Taraflar arasında mülkiyet ihtilafı bulunmayıp, davadaki istek kamusal tasarruftan kaynaklanan sicil kaydının düzeltilmesine ilişkin bulunduğundan, hüküm altına alınması gerekli karar ilam harcı ve avukatlık ücretinin maktu olması gerektiğinin düşünülmemesi doğru değildir.
Dava, imar uygulamasının iptali nedeniyle kök parselin ihyası ile hazine adına tescili olmadığı takdirde tazminat isteğine ilişkin olup, Seyhan Belediyesi hakkında hüküm kurulmasına yer olmadığına, eski hale ihya isteğinin kabulüne ilişkin olarak verilen kararın davacı, davalı Adana Büyükşehir Belediye Başkanlığı ile dahili davalı Çukurova Belediye Başkanlığı tarafından temyizi üzerine, Dairece; ” çekişmeli taşınmazın dayanağını oluşturan idari işlemin idari yargıda iptal edilerek kesinleştiği, böylece taşınmaza ait sicil kaydının TMK’nun 1025.maddesi hükmü gereğince yolsuz tescil durumuna düştüğünün sabit olduğu, ancak böyle bir davayı açması gerekli olan kişinin imar öncesi taşınmazda mülkiyet sahibi olması gerekeceği, çekişmeli taşınmazın öncesini oluşturan 784 parsel sayılı taşınmazın 3194 sayılı İmar Yasasının 17.maddesi uyarınca yoldan ihdasen Seyhan Belediyesi adına sicil kaydı oluştuğuna göre, taşınmazın üzerinde Hazine’nin mülkiyetten kaynaklı bir hakkının bulunmadığı gözetilerek davanın reddine karar verilmesi gerekirken, davanın kabulüne karar verilmesinin doğru olmadığı, kabule göre de; imar parseleri hakkında imarla oluşan sicil kayıtlarının iptaline karar verilmeksizin eski hale ihya kararı verilmiş olmasının doğru olmadığı gibi, ihyasına karar verilen 784 parsel sayılı taşınmazın 5622 ada 7 parsel sayılı imar çapının içinde kapsadığı bölüm belirlenip krokiye bağlanmadan, sadece anılan imar parseli içinde kaldığı belirlenerek infazda sorun çıkaracak biçimde karar verilmesi de isabetsizdir” gerekçesiyle bozulmuş, davacı vekilince karar düzeltme isteğinde bulunulmuştur.

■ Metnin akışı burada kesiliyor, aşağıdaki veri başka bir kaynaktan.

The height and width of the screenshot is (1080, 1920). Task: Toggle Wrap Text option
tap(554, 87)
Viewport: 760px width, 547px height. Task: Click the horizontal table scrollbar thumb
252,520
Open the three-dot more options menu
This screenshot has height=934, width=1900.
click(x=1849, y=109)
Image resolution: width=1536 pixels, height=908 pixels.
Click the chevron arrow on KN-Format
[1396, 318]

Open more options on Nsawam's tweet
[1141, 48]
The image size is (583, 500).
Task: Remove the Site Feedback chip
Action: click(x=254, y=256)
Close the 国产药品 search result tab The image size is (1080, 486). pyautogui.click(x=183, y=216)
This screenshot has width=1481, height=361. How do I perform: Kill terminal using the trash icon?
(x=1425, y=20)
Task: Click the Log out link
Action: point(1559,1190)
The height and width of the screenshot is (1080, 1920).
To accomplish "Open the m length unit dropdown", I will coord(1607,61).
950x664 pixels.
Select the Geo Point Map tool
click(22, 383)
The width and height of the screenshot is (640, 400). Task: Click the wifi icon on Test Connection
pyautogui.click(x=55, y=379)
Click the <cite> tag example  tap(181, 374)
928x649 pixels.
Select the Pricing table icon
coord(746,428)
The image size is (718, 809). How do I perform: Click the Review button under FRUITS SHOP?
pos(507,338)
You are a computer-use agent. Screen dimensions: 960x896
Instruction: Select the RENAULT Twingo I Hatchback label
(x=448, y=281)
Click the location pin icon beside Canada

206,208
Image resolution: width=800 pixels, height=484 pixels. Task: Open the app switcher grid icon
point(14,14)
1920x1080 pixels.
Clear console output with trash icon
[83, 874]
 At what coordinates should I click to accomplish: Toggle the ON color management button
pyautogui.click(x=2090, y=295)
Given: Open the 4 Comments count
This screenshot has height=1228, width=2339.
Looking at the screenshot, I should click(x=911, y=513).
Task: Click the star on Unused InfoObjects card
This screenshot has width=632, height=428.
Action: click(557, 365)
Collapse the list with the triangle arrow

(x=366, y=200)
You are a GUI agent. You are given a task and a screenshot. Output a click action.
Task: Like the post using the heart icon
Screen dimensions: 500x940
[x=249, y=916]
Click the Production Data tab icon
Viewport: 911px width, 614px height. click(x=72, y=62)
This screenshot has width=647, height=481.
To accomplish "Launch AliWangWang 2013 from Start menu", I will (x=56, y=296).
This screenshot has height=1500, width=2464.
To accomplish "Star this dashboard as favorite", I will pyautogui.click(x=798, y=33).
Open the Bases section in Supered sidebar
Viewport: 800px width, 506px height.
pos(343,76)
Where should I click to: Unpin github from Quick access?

Hemen belirtmek gerekir ki, özellikle; 3194 sayılı İmar Kanunu düzenlemeleri kamu düzenine ilişkin bulunduğundan kazanılmış hak olgusundan bahsedilemez.
Ayrıca, Seyhan Belediyesince yapılan 42 nolu imar düzenlemesinin çekişme konusu alanla ilgili olarak halen geçerliliğini koruduğu, anılan 42 nolu imar düzenlemesi ile ilgili idari yargıda dava açılarak işlem iptal ettirilmedikçe eldeki davanın dinlenme olanağının bulunmadığı da gözetilerek mahkemece davanın reddine karar verilmiş olması bu sebeple de doğru olduğuna göre, işin esası bakımından Daire kararında bir isabetsizlik yoktur.
Ancak, taraflar arasında mülkiyet ihtilafı bulunmayıp, davadaki istek kamusal tasarruftan kaynaklanan sicil kaydının düzeltilmesine ilişkin bulunduğundan, hüküm altına alınması gerekli karar ilam harcı ve avukatlık ücretinin maktu olması gerektiğinin düşünülmemesi doğru değildir.